Demonstrations on Maryland’s Eastern Shore
In the summer of 1962, members of the Black community in Cambridge, Maryland launched Project Eastern Shore, a grassroots organizing effort to spark the empowerment of Black people. It was led by the SNCC-affiliated Cambridge Nonviolent Action Committee (CNAC) and Baltimore’s Civic Interest Group (CIG), also affiliated with SNCC. Two full-time field workers, Baltimore native and Maryland State student Bill Henry, and Swarthmore student and member of the Northern Student Movement, Tom Kennedy, led the effort. They used speakers, mass meetings, workshops, and classes to conduct a voter education drive, aiming to increase Black interest in electoral politics, as well as build Black political power.
Although a third of Cambridge’s residents were Black, there were only three Black police officers. They were forbidden to patrol in white neighborhoods and could not arrest whites. Police brutality was a common occurrence. Segregation, including school segregation, was total.
Organizers recruited students, who even before the summer had been engaging in protests, one resulting in hundreds of arrests. Such efforts helped gain national attention, especially the attention of the larger Civil Rights Movement which tended to focus on the Deep South.
Project Eastern Shore and the later Mississippi’s Freedom Summer both put significant emphasis on voter education drives, but there were differences. Local whites in Cambridge did not react as violently to voter registration as they did in Mississippi. Some white moderates even openly endorsed voter registration, viewing it as better alternative to the direct action protests in the streets and in public facilities like restaurants and lunch counters. Black voter registration also didn’t threaten the white majority in Cambridge, as it did in the Black Belt South. Local newspapers even reluctantly accepted Bill Henry’s leadership because he was an Eastern Shore native.

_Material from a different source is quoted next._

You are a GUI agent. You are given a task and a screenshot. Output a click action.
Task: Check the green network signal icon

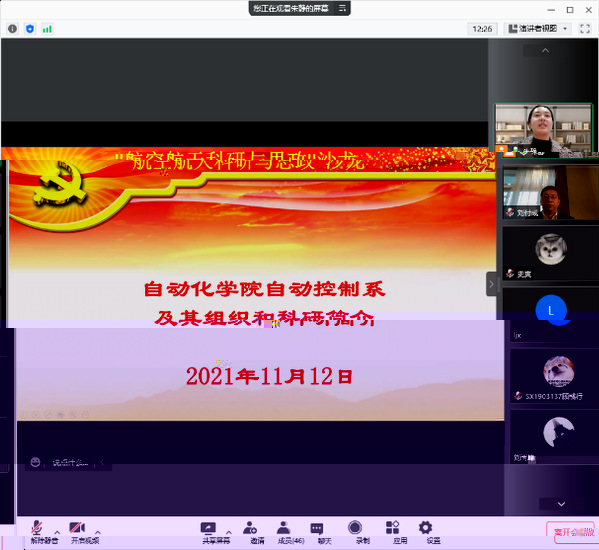click(47, 29)
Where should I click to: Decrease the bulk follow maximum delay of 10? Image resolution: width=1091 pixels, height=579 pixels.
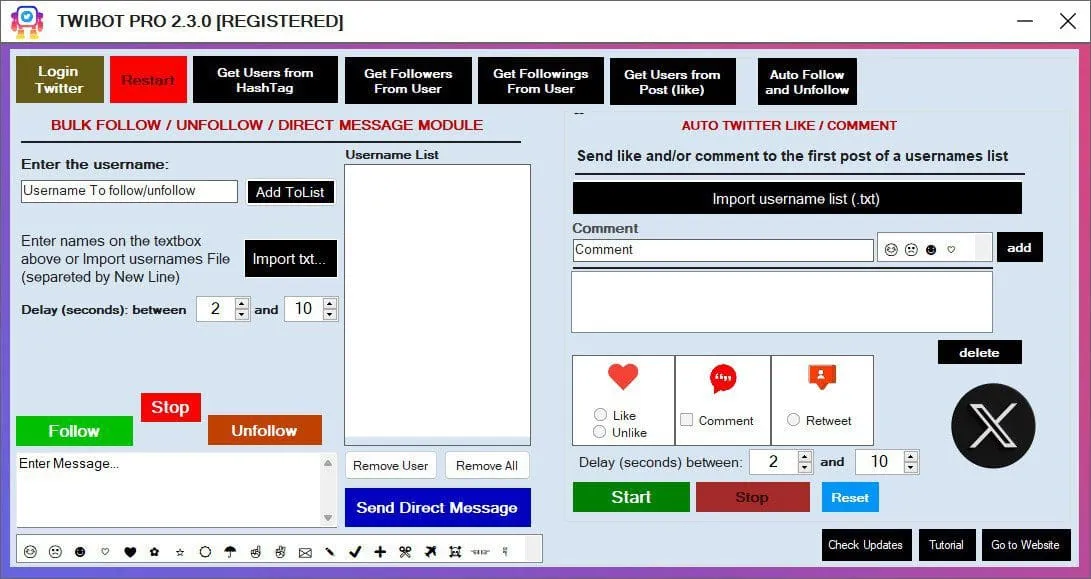[330, 315]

Although the summer was relatively peaceful, it was not without incident. On July 26, 1962, Gloria Richardson, Henry, Kennedy, Arnold Goldway from CORE’s Brooklyn chapter, and others went to the White Owl Inn to inquire about its employee diversity. The Inn’s owner, Early Hoge informed them that he had not hired a Black woman to work in the restaurant because it was closed. But right after this exchange, and while the group was still there, Hoge welcomed and served a group of white customers. Local police soon arrived and, according to a complaint made by the NAACP, an officer pushed Kennedy across the room.
At the end of the summer, Tom Kennedy and Bill Henry returned to school but not without the hopes of expanding the project the following summer. Meanwhile, students from Howard University’s Nonviolent Action Group (NAG) and the Northern Student Movement in partnership with Gloria Richardson and other local leaders, worked hard to create a force for local action. Henry and Kennedy authored a proposal to be submitted to SNCC’s headquarters that called for fifteen new volunteers, both Black and white, who would be responsible for conducting student tutorials and adult education, especially on “Negro History” and “Negro Culture.” Before the project could return for a second year, however, local Black leadership decided to change tactical direction, accelerating direct action as its major form of protest.
Peter B. Levy, Civil War on Race Street: The Civil Rights Movement in Cambridge, Maryland (Gainesville: University of Florida Press, 2003).
Interview with Reggie Robinson by Charlie Cobb, November 5, 2014, Brown University.